Sukcesy przysłaniają problemy
Mundial w 2002 roku nie był jedyną ważną imprezą, którą Zagumny ominął z powodów zdrowotnych. Z tej samej przyczyny nie wziął także udziału w mistrzostwach Europy 2005, a podczas igrzysk w Atenach (2004) pomagał drużynie właściwie tylko na krótkich zmianach. Miło nie wspomina także olimpijskiego turnieju w Londynie (2012), w którym praktycznie wcale nie stawiał na niego Andrea Anastasi.
Te nieprzyjemne wspomnienia schodzą jednak na dalszy plan w momencie wymieniania jego reprezentacyjnych osiągnięć. Największymi z nich są mistrzostwo świata (2014) i mistrzostwo Europy (2009), a także srebrny medal na mundialu w 2006 roku, który sam siatkarz uważa za punkt zwrotny w historii polskiej siatkówki. Ponadto, ma na swoim koncie niezliczoną liczbę nagród indywidualnych dla najlepszego rozgrywającego.

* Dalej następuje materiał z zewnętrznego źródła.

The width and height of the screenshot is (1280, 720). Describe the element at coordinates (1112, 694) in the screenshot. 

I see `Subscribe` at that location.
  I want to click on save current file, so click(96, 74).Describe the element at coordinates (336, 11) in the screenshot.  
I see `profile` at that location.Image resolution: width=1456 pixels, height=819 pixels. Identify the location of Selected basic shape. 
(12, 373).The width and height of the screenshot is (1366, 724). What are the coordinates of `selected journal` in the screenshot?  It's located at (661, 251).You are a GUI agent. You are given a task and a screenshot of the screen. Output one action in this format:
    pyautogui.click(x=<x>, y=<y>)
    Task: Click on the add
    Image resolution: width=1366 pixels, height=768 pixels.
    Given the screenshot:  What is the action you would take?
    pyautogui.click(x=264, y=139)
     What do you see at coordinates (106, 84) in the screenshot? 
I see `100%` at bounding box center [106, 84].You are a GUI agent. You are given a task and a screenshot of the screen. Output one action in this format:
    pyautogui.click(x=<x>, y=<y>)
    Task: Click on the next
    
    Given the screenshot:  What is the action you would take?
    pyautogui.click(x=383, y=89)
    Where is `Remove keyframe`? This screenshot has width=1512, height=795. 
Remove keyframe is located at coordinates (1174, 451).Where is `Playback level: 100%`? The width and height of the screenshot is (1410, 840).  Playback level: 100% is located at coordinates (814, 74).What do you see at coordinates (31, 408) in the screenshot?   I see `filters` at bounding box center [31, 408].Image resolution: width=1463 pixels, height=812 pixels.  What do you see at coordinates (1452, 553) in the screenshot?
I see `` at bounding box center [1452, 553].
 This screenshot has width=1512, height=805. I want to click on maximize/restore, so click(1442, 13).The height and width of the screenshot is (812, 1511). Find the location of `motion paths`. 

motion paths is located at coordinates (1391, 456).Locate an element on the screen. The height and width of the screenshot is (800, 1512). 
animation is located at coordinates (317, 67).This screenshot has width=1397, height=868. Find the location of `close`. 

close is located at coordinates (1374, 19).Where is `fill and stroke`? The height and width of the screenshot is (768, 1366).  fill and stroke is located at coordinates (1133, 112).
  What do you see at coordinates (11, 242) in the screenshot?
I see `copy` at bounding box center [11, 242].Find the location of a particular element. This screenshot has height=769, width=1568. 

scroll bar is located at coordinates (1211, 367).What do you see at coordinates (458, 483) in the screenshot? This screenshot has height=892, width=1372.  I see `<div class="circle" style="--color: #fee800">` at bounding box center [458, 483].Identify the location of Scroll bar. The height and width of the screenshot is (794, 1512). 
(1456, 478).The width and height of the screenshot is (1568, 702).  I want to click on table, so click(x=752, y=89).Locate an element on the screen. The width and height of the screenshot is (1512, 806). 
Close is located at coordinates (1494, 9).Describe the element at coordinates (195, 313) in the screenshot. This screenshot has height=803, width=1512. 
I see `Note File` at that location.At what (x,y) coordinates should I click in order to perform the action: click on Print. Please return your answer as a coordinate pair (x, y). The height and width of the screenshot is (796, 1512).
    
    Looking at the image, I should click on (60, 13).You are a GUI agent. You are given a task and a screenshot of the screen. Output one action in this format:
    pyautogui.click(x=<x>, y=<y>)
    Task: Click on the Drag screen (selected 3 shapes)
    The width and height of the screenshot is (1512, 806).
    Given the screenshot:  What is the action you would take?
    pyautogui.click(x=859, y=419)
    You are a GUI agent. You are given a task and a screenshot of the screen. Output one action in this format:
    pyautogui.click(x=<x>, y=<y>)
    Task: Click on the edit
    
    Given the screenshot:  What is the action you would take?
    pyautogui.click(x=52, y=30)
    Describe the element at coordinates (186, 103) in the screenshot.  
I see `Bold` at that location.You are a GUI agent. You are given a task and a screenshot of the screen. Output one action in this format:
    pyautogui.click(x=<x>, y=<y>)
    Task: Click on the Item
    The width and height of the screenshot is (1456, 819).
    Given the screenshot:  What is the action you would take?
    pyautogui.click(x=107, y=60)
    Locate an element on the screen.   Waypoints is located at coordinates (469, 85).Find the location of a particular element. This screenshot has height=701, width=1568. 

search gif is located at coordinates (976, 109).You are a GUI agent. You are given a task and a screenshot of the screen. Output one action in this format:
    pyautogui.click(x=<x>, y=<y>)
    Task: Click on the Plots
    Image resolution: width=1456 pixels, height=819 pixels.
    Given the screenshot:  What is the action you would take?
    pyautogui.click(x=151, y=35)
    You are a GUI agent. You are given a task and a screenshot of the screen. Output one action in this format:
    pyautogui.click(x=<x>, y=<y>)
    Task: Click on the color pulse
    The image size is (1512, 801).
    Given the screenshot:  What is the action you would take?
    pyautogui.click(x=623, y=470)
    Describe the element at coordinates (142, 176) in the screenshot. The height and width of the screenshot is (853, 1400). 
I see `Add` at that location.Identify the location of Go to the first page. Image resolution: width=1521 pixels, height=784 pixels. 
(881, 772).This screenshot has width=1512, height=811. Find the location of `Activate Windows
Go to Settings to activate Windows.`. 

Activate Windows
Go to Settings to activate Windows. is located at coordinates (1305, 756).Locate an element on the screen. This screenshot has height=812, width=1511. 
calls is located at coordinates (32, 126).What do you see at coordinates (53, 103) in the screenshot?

W nadchodzących meczach pokazowych w Gdyni (9 września) i Katowicach (11 września), w wieku niespełna 39 lat, definitywnie założy po raz ostatni koszulkę z orłem na piersi. Poprzednio nosił ją w pamiętnym finale mistrzostw świata 2014 z Brazylią. Mimo że zaczynał go w kwadracie dla rezerwowych, wszedł na boisko w drugim secie i spisał się tak, jak podczas całej, trwającej łącznie ponad 20 lat, reprezentacyjnej kariery. Fenomenalnie.